Butterfly house

A short story about a visit to the zoo, by Kolsuma Begum.

Butterfly feeding. Image credit: Marie Claire Danner

‘Ephemeral’ was my word of the day, after visiting the zoo with my friends. Although, I had spent my childhood afraid of most animals – I wanted to give them another chance as an adult (it helped that they would be behind their enclosures!). Despite my fears, I’ve always been partial to insects like ladybirds, butterflies, even bees, and they could usually potter around me without fear of being swatted away. I had told my friends on the train ride there, that I hoped a butterfly would land on my shoulder in the walk-through tent that the zoo had dedicated to these winged invertebrates. I’ve always believed that the mark of a good person is when animals are at ease around them. So, if a butterfly landed on me, maybe I was nice to be around or at the very least, non-threatening.

The butterfly ‘house’ was a small, humid tent in the middle of the zoo. It was on the verge of being too warm. There was a small gravel path in the middle of the tent, flanked on each side by bushes, trees and what looked like rotting fruit hanging from the branches. It was nothing like I had imagined. The butterflies that we could see were flying around too quickly and chaotically, for us to take the aesthetic pictures we’d planned. The sounds of rapid fluttering coupled with the humidity was overwhelming. I forced myself stay though, I came here to feel something exceptional, something poetic. I had romanticised this experience, and I wasn’t going to leave a second before I had to.

The single zookeeper in the tent was speaking to a small crowd of people about a sickly butterfly, coming to the end of her life. I followed the doomed butterfly in question with my eyes, but I could see no obvious ailment – she seemed gorgeous to me. Her body was white, tinged with soft yellow and patterned with black lines and dots. I Googled the species when I went home that night, she was a ‘Tree Nymph.’ How apt – she was the most mesmerising one. I stood for a long while watching and watching her, float high above to the top of the tent and then back down again in between people’s arms and legs.

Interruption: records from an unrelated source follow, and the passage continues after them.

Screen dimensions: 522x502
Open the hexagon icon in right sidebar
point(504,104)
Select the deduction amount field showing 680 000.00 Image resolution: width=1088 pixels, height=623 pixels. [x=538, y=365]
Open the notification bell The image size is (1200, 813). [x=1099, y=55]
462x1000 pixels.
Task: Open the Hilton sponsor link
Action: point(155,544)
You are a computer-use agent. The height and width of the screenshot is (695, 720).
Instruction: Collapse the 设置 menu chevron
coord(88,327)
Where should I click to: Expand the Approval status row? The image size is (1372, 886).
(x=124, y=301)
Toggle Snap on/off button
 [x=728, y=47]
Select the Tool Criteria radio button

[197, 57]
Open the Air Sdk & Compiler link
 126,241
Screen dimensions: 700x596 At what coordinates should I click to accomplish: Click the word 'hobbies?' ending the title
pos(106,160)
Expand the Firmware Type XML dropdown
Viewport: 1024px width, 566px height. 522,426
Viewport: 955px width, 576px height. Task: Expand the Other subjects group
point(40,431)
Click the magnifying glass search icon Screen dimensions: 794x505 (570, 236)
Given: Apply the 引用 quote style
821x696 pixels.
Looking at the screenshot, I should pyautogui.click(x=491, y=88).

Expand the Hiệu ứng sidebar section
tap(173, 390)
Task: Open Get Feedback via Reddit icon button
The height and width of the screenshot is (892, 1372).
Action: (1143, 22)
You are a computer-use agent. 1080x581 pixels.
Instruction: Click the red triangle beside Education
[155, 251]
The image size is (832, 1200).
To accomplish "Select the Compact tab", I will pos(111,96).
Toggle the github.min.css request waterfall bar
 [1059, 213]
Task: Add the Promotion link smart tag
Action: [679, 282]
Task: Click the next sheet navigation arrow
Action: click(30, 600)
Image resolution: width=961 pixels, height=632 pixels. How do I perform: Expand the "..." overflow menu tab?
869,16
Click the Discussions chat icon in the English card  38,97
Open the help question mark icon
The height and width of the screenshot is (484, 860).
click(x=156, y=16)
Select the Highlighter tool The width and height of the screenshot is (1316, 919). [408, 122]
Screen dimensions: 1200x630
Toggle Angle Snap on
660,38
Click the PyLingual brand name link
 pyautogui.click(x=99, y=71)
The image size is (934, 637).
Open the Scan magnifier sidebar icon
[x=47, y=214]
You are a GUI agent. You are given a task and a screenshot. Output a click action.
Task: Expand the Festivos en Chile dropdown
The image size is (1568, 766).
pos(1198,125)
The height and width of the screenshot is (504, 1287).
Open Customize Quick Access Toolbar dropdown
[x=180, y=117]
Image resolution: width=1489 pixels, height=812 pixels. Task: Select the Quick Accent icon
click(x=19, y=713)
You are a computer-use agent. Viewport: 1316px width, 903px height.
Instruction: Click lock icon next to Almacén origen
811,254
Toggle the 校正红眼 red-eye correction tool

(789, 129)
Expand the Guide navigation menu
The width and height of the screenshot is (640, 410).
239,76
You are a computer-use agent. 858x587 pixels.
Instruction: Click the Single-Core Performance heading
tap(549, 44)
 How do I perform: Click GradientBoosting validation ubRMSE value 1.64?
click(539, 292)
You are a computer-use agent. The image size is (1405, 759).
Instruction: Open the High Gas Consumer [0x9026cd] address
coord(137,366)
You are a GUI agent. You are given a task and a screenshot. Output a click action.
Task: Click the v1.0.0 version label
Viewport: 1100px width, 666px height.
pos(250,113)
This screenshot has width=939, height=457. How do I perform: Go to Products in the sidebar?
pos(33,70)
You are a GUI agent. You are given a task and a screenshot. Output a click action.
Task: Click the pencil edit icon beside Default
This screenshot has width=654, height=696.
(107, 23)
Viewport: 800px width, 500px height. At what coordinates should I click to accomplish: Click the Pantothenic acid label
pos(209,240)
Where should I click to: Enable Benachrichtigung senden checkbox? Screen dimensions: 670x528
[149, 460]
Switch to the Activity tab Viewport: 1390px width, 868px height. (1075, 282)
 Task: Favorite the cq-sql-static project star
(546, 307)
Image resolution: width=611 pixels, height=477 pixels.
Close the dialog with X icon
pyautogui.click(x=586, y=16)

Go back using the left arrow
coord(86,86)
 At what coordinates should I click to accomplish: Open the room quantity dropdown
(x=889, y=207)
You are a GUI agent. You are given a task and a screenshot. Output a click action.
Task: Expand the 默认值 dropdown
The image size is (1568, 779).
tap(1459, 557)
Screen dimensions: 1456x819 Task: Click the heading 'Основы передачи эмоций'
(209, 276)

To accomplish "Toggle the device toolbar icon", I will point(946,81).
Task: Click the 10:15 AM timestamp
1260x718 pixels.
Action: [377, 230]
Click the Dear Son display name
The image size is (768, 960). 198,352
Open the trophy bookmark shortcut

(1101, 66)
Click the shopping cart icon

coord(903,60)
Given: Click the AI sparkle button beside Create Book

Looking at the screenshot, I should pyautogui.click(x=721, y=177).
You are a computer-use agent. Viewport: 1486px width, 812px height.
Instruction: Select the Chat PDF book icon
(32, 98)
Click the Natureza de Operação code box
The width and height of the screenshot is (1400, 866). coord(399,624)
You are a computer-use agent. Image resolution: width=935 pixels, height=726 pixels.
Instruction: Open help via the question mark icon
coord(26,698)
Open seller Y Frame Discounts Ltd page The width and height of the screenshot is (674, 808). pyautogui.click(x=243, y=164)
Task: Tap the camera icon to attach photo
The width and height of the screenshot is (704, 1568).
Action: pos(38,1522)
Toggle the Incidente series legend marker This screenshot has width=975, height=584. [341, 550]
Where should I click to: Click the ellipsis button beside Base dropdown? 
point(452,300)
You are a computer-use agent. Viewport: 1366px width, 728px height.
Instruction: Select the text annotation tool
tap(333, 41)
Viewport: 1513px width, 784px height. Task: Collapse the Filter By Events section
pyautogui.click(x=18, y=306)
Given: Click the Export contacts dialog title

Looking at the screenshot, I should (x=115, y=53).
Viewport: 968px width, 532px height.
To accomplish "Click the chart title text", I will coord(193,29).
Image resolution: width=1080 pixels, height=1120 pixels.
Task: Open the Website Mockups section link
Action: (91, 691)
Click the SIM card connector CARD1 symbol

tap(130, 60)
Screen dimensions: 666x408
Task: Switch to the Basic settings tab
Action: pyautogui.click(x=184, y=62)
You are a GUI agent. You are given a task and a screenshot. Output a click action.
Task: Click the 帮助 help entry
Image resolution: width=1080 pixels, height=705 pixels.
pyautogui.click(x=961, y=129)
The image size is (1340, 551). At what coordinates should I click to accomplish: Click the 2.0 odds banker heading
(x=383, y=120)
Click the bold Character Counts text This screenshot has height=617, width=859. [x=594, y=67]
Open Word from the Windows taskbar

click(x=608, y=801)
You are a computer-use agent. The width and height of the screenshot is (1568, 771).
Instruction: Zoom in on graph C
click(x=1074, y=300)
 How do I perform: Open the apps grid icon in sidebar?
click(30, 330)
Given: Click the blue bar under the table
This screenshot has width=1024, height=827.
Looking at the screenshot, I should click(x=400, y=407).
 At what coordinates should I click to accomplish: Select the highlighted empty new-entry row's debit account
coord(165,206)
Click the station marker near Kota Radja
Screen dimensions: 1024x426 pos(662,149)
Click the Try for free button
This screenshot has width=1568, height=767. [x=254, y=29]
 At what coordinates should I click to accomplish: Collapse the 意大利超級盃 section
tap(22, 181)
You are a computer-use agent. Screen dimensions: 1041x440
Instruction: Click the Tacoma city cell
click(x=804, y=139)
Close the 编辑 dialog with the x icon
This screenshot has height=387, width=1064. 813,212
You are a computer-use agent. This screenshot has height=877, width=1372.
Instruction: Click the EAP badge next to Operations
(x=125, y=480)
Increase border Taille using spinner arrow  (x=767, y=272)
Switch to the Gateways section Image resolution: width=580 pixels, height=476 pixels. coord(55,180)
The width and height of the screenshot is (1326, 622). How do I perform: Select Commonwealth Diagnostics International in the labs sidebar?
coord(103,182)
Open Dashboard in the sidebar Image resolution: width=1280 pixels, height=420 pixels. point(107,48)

I got my wish when she landed on my outstretched palm. I was in complete awe for the short few minutes that she paced up and down on my hand.

Up close, she did feel frail but maybe that’s because I knew she was going to die. But I didn’t feel at a loss standing there holding this exquisite, yet temporary creature. Rather, I had felt more connected to the world, to nature, than I ever had. That’s the thing about rebirth, whether it’s a mythical phoenix rising, or the real metamorphosis of a butterfly – nature is constantly regenerating and evolving as people ought to. But we’re content with staying in the same place, the same situations even though our lives are just as short. Butterflies’ lives despite being so brief, are filled with immense transformation and wonder, teaching us that transition can be graceful and a thing of beauty.